The integrity of the fast-growing “green bond” market is at risk unless a clear definition of what passes for green can be agreed, Zurich Insurance’s investment chief told the Reuters Global Climate Change Summit.

The supply of green bonds, a fixed-income security designed to raise capital for low-carbon, or green, investments, is expected to reach $40 billion this year by some estimates, four times higher than 2013.

Money raised by green bonds can be used to fund projects from hydroelectric power plants to ecological farms. Investors around the world are snapping up the bonds, partly to offset the climate change risks to other assets in their portfolios.

Proponents of green bonds hope a large and liquid market for the securities will help lower the cost of capital for projects which will ultimately tackle climate change and other environmental issues.

The problem is that no single set of criteria for what constitutes a green bond has been agreed. There are several competing versions and guidelines, and all are voluntary. Investors want independent assurance their money will go to projects that help the environment, not harm it.

“In capital markets, trust is key. If there is going to be a lot of ‘green washing’, this market will die,” Chief Investment Officer Cecilia Reyes said at the insurer’s headquarters in Zurich.

“It’s in our best interests to safeguard the integrity of this market, otherwise it will be a one-time show,” she said.

In July, Zurich Insurance doubled its proposed investment in green bonds to $2 billion, making it one of the more significant buyers of the securities, even though that amount would still only be about 1 percent of its total investment portfolio.

How Green?

Until recently, green bonds were the preserve of development banks, such as the European Investment Bank,World Bank, International Finance Corporation and the European Bank for Reconstruction and Development.

But corporate green bond issuance has been accelerating over the past year as interest grows in ethical investing, and this has raised issues about standardization.

EDF Group, which operates nuclear energy plants in France and Britain, issued a 1.4 billion euro green bond last year. While nuclear power is low carbon, some investors may not consider it a green industry.

Other issuers have also differed on whether fitting coal-fired power plants with technology to reduce carbon emissions constitutes a clean energy project, or not.

Zurich is a signatory to the Green Bond Principles, guidelines for issuing the securities set out by the International Capital Market Association.

The voluntary principles outline broad categories of projects that qualify as green and recommend issuers give qualitative or quantitative measures of the environmental impact of the projects, where feasible.

Michael Wilkins, managing director of Infrastructure Finance Ratings at Standard & Poor’s Ratings Services (S&P), agreed that some form of agreed green standards was necessary.
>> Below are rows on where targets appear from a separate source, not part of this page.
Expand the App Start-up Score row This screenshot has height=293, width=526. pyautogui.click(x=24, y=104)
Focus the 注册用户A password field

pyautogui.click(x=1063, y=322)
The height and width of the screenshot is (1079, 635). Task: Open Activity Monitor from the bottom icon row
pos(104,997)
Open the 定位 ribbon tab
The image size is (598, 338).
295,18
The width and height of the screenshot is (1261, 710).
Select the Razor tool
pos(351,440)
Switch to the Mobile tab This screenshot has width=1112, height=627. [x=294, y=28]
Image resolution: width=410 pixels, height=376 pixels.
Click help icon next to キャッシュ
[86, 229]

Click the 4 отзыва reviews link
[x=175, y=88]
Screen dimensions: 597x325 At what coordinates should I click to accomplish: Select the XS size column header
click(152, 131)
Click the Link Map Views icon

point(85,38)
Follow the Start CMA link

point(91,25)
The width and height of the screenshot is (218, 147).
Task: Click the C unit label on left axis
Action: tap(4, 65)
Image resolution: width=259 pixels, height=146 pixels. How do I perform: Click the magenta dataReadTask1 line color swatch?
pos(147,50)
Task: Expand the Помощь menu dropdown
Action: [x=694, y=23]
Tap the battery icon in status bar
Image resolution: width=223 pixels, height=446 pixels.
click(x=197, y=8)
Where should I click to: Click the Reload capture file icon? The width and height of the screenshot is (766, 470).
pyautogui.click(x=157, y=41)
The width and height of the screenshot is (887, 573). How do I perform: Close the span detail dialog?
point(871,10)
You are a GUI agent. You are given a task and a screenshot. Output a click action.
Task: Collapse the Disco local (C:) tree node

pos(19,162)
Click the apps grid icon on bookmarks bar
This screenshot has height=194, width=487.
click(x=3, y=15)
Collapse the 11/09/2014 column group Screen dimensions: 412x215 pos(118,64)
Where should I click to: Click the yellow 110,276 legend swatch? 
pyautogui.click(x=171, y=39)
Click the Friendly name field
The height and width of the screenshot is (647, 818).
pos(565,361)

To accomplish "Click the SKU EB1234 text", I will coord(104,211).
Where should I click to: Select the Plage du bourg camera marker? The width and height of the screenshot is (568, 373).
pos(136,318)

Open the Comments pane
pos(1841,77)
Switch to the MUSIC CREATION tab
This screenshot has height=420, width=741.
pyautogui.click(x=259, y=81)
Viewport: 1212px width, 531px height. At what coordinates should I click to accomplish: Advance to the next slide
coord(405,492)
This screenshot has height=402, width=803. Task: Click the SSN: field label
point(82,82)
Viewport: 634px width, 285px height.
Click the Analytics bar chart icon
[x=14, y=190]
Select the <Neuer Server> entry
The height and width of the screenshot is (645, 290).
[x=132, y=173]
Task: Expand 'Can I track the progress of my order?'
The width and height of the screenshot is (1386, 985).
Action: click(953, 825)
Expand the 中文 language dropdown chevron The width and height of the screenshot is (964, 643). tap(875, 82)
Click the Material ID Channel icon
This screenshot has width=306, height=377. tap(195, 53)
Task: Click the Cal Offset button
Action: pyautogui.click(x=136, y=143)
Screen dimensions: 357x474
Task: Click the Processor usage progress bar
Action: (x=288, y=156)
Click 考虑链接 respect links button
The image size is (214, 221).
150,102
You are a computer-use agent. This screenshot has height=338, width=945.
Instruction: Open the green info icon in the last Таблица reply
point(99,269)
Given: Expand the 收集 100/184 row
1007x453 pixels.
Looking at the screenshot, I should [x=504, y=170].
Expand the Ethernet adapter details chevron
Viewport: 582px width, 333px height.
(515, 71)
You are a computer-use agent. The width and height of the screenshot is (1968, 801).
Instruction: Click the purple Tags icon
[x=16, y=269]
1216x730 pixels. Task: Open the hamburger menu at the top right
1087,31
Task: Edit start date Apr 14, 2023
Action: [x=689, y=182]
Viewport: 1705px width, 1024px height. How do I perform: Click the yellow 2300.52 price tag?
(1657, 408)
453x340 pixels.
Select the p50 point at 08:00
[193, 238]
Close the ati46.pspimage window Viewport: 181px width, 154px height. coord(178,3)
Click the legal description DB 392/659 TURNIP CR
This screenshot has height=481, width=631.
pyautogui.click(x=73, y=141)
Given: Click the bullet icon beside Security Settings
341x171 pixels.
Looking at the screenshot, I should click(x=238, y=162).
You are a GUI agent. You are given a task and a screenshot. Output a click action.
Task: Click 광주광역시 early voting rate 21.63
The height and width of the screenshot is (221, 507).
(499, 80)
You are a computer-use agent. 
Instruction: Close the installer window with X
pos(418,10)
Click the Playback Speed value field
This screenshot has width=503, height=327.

“One of the big issues with green bonds is standardization, classification and ensuring there is credibility in terms of what is being financed,” Wilkins told the Climate Change summit at the Reuters’ London office.


Despite potential shortcomings, the green bond market is set for continued rapid growth for the time being.

Wilkins said S&P had increased its estimate of the global corporate green bond market to $40 billion by the end of this year, up from the $20 billion it estimated in May and the $10.4 billion issued by the private sector last year.

He said the total green bond market, including corporate and bank issuance, could reach $80-$90 billion this year but that was still a fraction of the $80-$90 trillion global bond market.

Zurich Insurance has invested more than $400 million out of the $2 billion earmarked for green bonds so far.

Other large investors have followed suit. Barclays said last month it planned to invest at least 1 billion pounds ($1.6 billion) by November next year in green bonds, more than trebling its investment in the sector.

“If this market becomes broader and deeper, then we can invest beyond the strategy that we have in place at the moment,” Zurich’s Reyes said.

She said oversubscription was becoming more commonplace as more investors took an interest in green bonds.

“It’s now a lot more difficult to invest because of competition from other investors, be it insurance companies, pension funds, or other large institutional investors who are also driven by responsibility in their investment activities.”